Edge-based Real-time Fetal Electrocardiography Monitoring in the Home Setting

Floranne Ellington, Berken Demirel, Daniel Jilani, Mohammad Al Faruque, Hung Cao
University of California, Irvine


Abstract

Health monitoring is increasingly moving to continuous, home-based applications with real time analytics. Fetal monitoring has been traditionally carried out in the hospital during checkups. While newly developed wearable systems offer home monitoring capabilities, rigorous real-time analytics require mobile or cloud connections for complex computation. However, these architectures result in higher energy output from the sensors and devices, reliance on a steady Bluetooth or WiFi signal, potential latency and synchronization variables, and data privacy issues. Furthermore, it is impossible to achieve telemedicine in resource-poor locations where mobile phone and internet are not accessible. To address these problems, we develop an edge computing paradigm for future integration in a compact abdominal patch to monitor the fetus remotely in the home.
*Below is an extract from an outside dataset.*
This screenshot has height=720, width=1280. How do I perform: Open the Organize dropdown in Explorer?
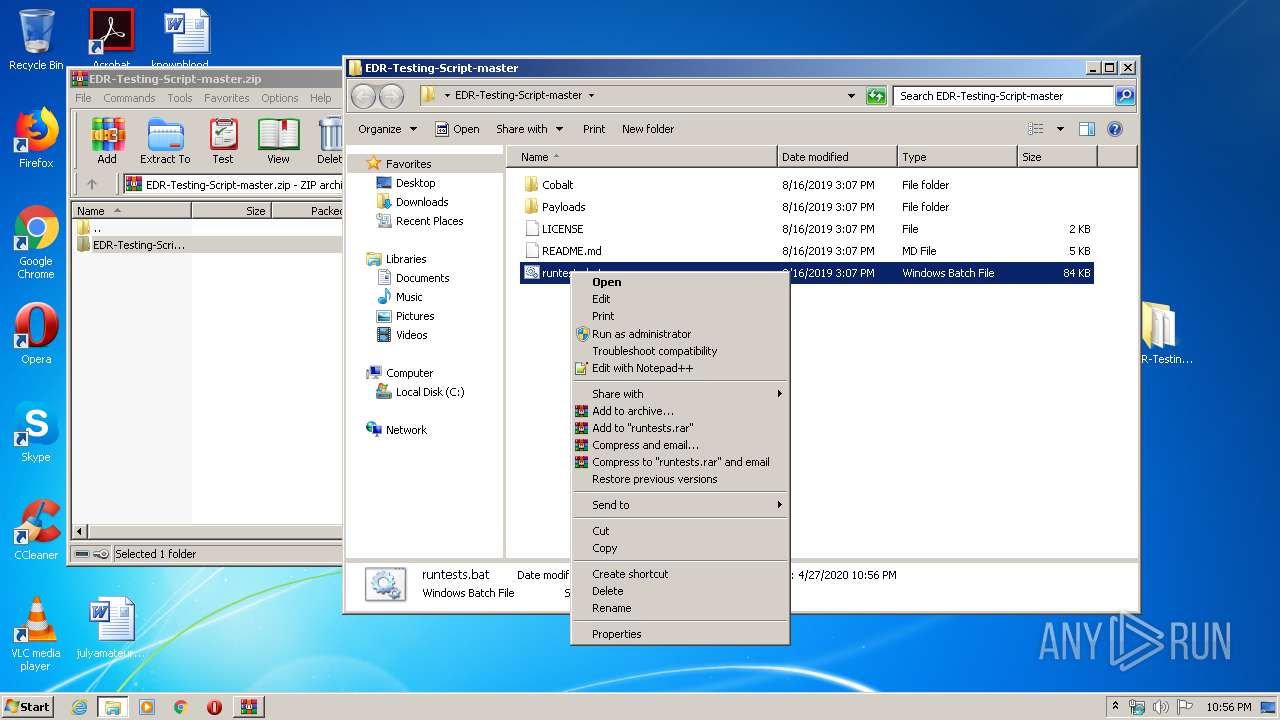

The energy saving and cost-effective algorithm, namely Lullaby, is developed to extract the fetal heartrate from a pregnant mother's abdominal electrocardiography (ECG) signal. The algorithm was validated using the Physionet 2013 Challenge Dataset and achieved an average F1-score of 90%. Our experiments have shown that the proposed approach is deployable in a multitude of physical systems, either as a standalone fetal ECG monitoring patch or integrated into a more complex architecture. Additionally, evaluation on real hardware shows that our methodology is suitable for devices having a minimum RAM of 64KB which can be implemented on low-cost MCUs and designed to be energy saving for longer, continuous monitoring.